Stored data
###
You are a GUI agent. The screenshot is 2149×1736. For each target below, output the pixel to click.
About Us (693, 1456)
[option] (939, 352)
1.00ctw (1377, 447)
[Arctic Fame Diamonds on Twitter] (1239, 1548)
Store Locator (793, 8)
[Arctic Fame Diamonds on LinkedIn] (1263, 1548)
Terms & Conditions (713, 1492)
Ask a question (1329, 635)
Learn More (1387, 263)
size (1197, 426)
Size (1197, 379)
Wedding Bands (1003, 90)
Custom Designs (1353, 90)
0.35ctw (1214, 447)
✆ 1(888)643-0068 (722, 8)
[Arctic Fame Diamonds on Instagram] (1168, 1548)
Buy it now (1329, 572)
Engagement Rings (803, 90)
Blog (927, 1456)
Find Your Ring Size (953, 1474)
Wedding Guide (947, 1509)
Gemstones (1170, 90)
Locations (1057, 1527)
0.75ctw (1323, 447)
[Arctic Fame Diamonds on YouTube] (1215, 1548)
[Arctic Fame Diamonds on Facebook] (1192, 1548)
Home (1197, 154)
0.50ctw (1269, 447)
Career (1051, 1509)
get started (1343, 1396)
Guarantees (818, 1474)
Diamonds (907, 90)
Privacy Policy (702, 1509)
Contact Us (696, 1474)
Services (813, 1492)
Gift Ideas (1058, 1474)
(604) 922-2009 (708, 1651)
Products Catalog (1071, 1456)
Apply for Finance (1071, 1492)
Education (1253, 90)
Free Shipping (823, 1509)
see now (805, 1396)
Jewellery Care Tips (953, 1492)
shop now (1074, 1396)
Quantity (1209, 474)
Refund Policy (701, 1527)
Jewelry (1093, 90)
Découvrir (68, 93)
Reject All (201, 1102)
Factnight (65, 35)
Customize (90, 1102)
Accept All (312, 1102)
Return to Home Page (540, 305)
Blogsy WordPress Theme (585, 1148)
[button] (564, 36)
###
▶ [TASK TO COMPLETE]
Where in the records does the word "Diamonds" appear? Copy each line that holds it.

▶ [SOLUTION]
[Arctic Fame Diamonds on Twitter] (1239, 1548)
[Arctic Fame Diamonds on LinkedIn] (1263, 1548)
[Arctic Fame Diamonds on Instagram] (1168, 1548)
[Arctic Fame Diamonds on YouTube] (1215, 1548)
[Arctic Fame Diamonds on Facebook] (1192, 1548)
Diamonds (907, 90)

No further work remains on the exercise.